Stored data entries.
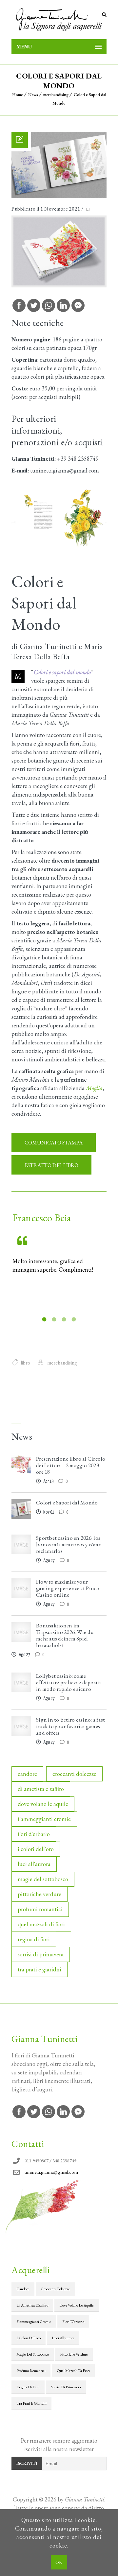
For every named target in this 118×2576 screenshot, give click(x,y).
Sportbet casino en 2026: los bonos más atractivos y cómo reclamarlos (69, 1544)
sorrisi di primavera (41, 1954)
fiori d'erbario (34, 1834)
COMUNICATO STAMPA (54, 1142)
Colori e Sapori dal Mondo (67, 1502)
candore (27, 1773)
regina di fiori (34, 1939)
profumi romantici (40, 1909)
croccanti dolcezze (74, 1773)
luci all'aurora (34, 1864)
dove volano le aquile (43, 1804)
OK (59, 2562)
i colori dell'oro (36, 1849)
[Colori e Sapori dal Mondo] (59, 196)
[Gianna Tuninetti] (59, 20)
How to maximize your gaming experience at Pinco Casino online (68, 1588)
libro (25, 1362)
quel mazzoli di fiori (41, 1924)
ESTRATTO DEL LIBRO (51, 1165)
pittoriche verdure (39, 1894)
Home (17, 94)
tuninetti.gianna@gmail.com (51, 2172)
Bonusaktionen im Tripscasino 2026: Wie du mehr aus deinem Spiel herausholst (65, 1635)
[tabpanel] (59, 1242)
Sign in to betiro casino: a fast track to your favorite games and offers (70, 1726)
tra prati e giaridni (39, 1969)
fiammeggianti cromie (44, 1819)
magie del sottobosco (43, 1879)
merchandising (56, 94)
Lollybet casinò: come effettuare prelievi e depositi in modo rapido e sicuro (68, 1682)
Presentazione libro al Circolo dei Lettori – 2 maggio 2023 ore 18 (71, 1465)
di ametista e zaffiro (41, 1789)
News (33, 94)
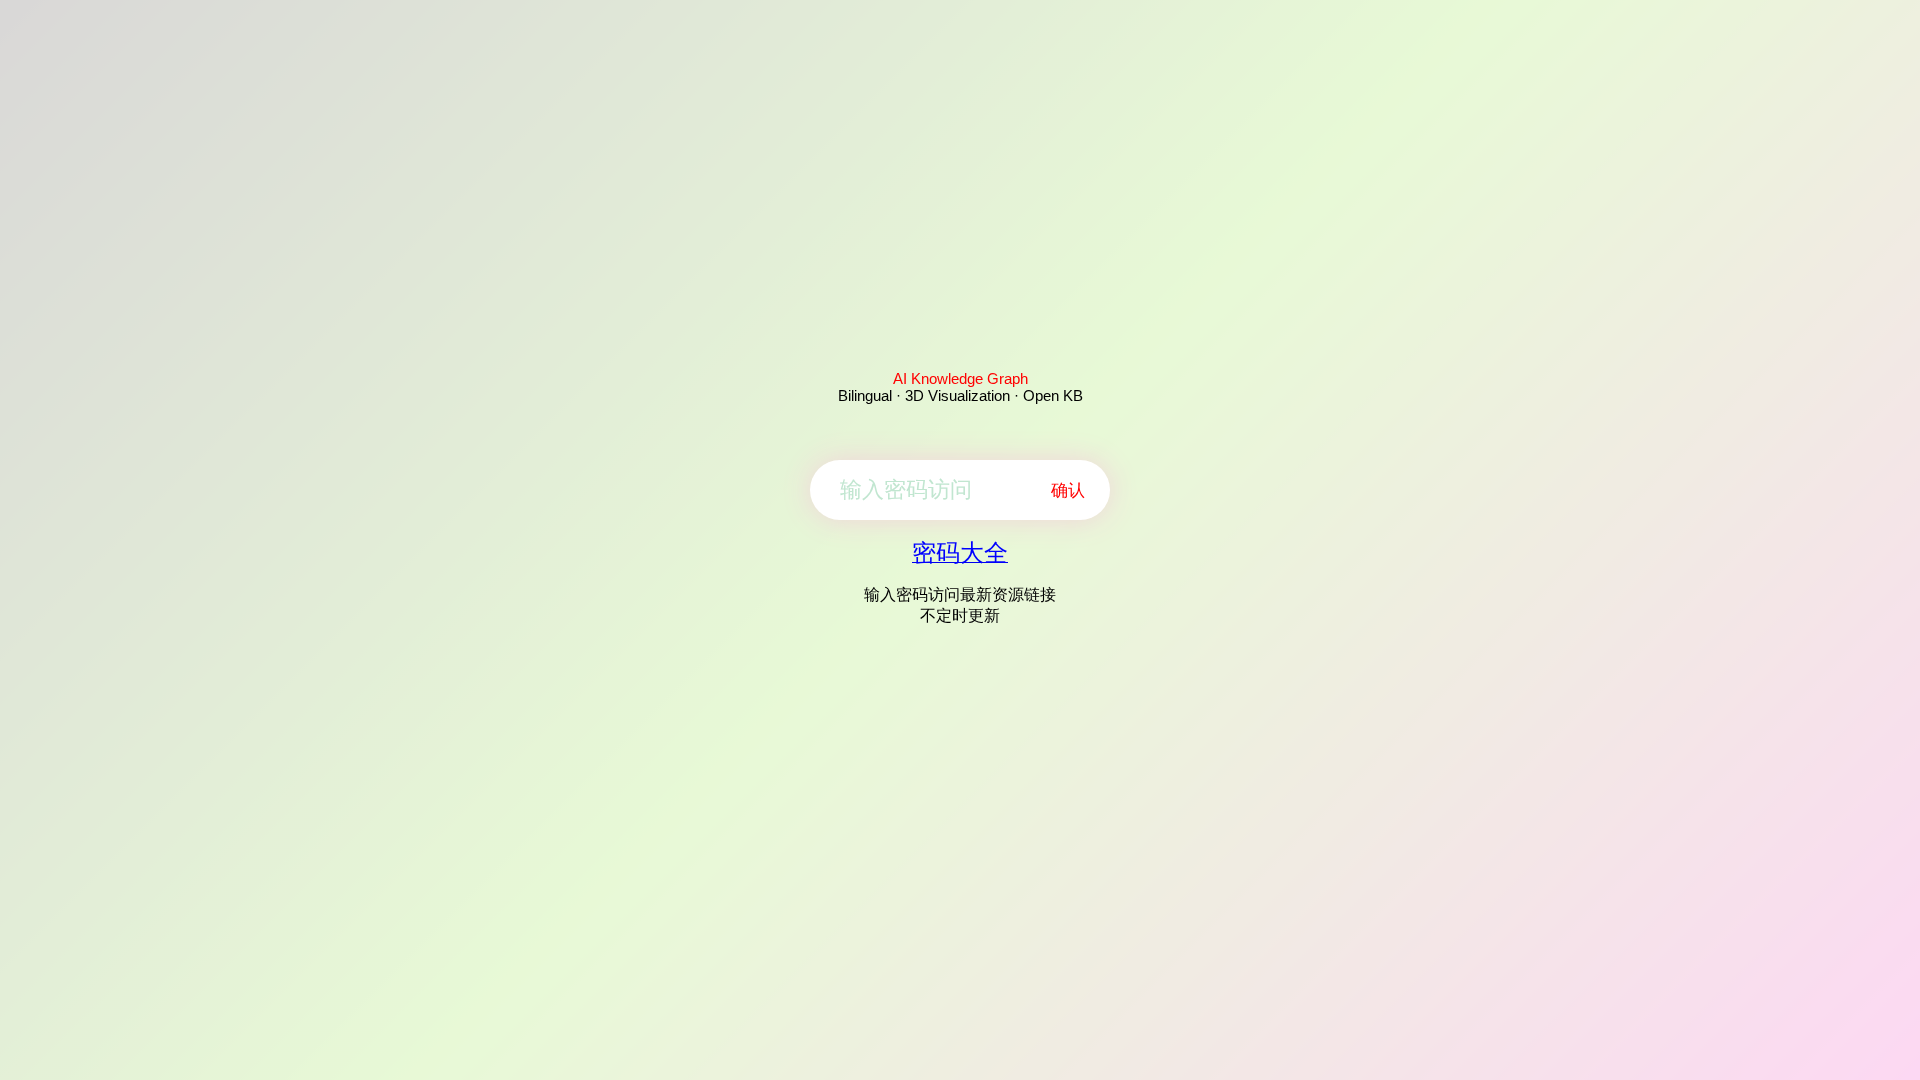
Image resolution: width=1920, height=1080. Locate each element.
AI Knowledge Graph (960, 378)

WHAT NEEDS TO BE DONE. Bring together every line in the entries that holds the string "Sapori".

WRITTEN RESPONSE.
Colori e Sapori dal Mondo (67, 1502)
[Colori e Sapori dal Mondo] (59, 196)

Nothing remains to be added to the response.